Leia abaixo o texto do FairPlay trabalhista da CBF:
Regulamento Específico da Série A (a ser utilizado também nas séries B e C)
''Artigo 18 – O Clube que, por período igual ou superior a 30 (trinta) dias, estiver em atraso com o pagamento de remuneração, devida única e exclusivamente durante a competição, conforme pactuado em Contrato Especial de Trabalho Desportivo, a atleta profissional registrado, ficará sujeito à perda de 3 (três) pontos por partida a ser disputada, depois de reconhecida a mora e o inadimplemento por decisão do Superior Tribunal de Justiça Desportiva (STJD).
Parágrafo 1º – Ocorrendo atraso, caberá ao atleta prejudicado, pessoalmente ou representado por advogado constituído com poderes específicos ou, ainda, por entidade sindical representativa de categoria profissional, formalizar comunicação escrita ao STJD, a partir do início até 30 (trinta) dias contados do encerramento da competição, sem prejuízo da possibilidade de ajuizamento de reclamação trabalhista, caso a medida desportiva não surta efeito e o clube permaneça inadimplente.
Parágrafo 2º – Comprovado ser o Clube devedor, conforme previsto no caput deste artigo, cabe ao STJD conceder um prazo mínimo de 15 (quinze) dias para que o Clube inadimplente cumpra suas obrigações financeiras em atraso, de modo a evitar a aplicação da sanção de perda de pontos por partida.
Parágrafo 3º – A sanção a que se refere o caput deste artigo será sucessiva e cumulativamente aplicada em todas as partidas da competição que venham a ser realizadas enquanto perdurar a inadimplência.
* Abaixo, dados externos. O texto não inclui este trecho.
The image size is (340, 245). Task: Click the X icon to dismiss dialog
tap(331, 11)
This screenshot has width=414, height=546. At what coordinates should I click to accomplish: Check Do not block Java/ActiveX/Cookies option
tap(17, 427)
Parágrafo 4º – Caso inexista partida a ser disputada pelo Clube inadimplente quando da imposição da sanção, a medida punitiva consistirá na dedução de três (3) pontos dentre os já conquistados na competição.
Parágrafo 5º – Caso não haja Lei específica sobre este tema, a regra aprovada à unanimidade pelos 20 clubes da série A, em reunião do Conselho Técnico datada de 2 de março de 2015, valerá a partir do início da competição até 30 (trinta) dias após o seu término, não se considerando débitos trabalhistas anteriores e posteriores.
Parágrafo 6º – Esta norma é aplicável sem prejuízo do disposto no artigo 66A do RNRTAF – Regulamento Nacional de Registro e Transferência de Atletas de Futebol, resultante de regra vinculante e obrigatória da FIFA, conforme circular nº 1468/2015, de 23/02/15.”